As coincidence would have it, Stone eventually made his way to another project involving Morrison–and Danny Sugerman. Based on the autobiographicalWonderland Avenue: Tales of Glamour and Excess (William Morrow, 1988), it’s about a young man’s coming-of-age in the rock world, and the rock star he idolizes.
Meanwhile, over at Imagine, development costs of the original Morrison movie had exceeded $2 million. So Imagine struck up a production deal with Carolco Pictures, which became the financing entity. A few months later, Carolco signed Stone to a production deal, which is how Stone finally connected with the Morrison movie.

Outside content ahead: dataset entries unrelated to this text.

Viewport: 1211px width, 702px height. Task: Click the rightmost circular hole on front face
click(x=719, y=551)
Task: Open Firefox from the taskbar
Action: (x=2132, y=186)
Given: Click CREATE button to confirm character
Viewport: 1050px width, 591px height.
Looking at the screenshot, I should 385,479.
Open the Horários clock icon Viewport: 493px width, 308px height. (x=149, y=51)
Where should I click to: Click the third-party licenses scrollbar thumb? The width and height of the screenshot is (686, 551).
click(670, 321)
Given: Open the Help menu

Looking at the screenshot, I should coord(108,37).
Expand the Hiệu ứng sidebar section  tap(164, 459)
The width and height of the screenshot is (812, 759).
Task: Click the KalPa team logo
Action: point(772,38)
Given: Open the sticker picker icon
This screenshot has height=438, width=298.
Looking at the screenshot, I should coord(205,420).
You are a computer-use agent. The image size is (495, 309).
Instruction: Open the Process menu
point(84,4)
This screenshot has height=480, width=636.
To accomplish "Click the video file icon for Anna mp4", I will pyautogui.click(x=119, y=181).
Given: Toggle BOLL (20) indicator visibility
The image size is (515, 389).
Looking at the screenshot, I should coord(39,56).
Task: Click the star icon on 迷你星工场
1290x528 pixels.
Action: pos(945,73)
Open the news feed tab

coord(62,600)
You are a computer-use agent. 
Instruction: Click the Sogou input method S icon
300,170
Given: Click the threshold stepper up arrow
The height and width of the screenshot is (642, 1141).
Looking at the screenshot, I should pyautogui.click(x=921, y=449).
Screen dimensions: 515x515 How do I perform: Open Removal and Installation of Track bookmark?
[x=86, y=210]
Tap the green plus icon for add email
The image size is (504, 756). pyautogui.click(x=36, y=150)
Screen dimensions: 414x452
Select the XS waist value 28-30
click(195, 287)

Stone thinks he may have looked at as many as 200 would-be Morrisons before opting for Val Kilmer.
Over the years, the candidates have included the aforementioned Travolta, Gregory Harrison, Michael Ontkean, Timothy Hutton, Steven Bauer, Christopher Lambert and, in the latest casting go-round, Michael Hutchence, of the rock group INXS, and Jason Patric, who was a dead-on Morrison look-alike in “The Lost Boys.”
(At one point, Kevin Costner’s agent even got a call. Morrison’s mother had seen him in a movie on TV and thought he bore an incredible resemblance to her son.)
As for Wonderland Avenue: a script is currently being written, following Sugerman’s first-draft. Stone, who will produce, sees it as a coming-of-age piece in which (a yet-to-be cast) Morrison will be a supporting character.
Stone is currently at work on the Morrison/Doors script, working from three separate screenplay drafts penned by Randy Johnson (“Dudes”), Ralph Thomas (“Ticket to Heaven”) and Bob Dolman (“Willow”) and stacks of transcripts. Budgeted at approximately $20 million, the film’s cast includes Meg Ryan as Pam, Kyle MacLachlan as Manzarek, Kevin Dillon as Densmore, Frank Whalley as Krieger, Billy Idol as Morrison buddy Tom Baker, Joshua Evans as the Doors’ manager and Kathleen Quinlan as one of Morrison’s love interests.
Star Val Kilmer–who’s a baritone, like Morrison–is working with former Doors producer Paul Rothchild, “laying down tracks.” Kilmer did his own singing when he played a rock ‘n’ roller in the 1984 comedy “Top Secret!” Time will tell, said Stone, whether he’ll again do his own singing. Until the movie comes out, there’s no way of knowing if Kilmer will be able to evoke the sensual presence that was a Morrison trademark. To be on the safe side, he’s getting instruction in dance and body language from dancer/choreographer/singer Paula Abdul.
Stone is trying to keep a balance–between man and myth, ’60s freedom and ’90s caution. (Stone acknowledged that he has already toned down some extremely lurid sex scenes involving Morrison and groupies.) “This won’t be easy. After all, we’re sailing in the wind of the Just Say No era, which is pretty simplistic. And there’s the matter of Jim. Everybody will disagree on what he was.”
Whatever he was, Morrison may have had an inkling of what was to come when he wrote: “Did you have a good world when you died? Enough to base a movie on?”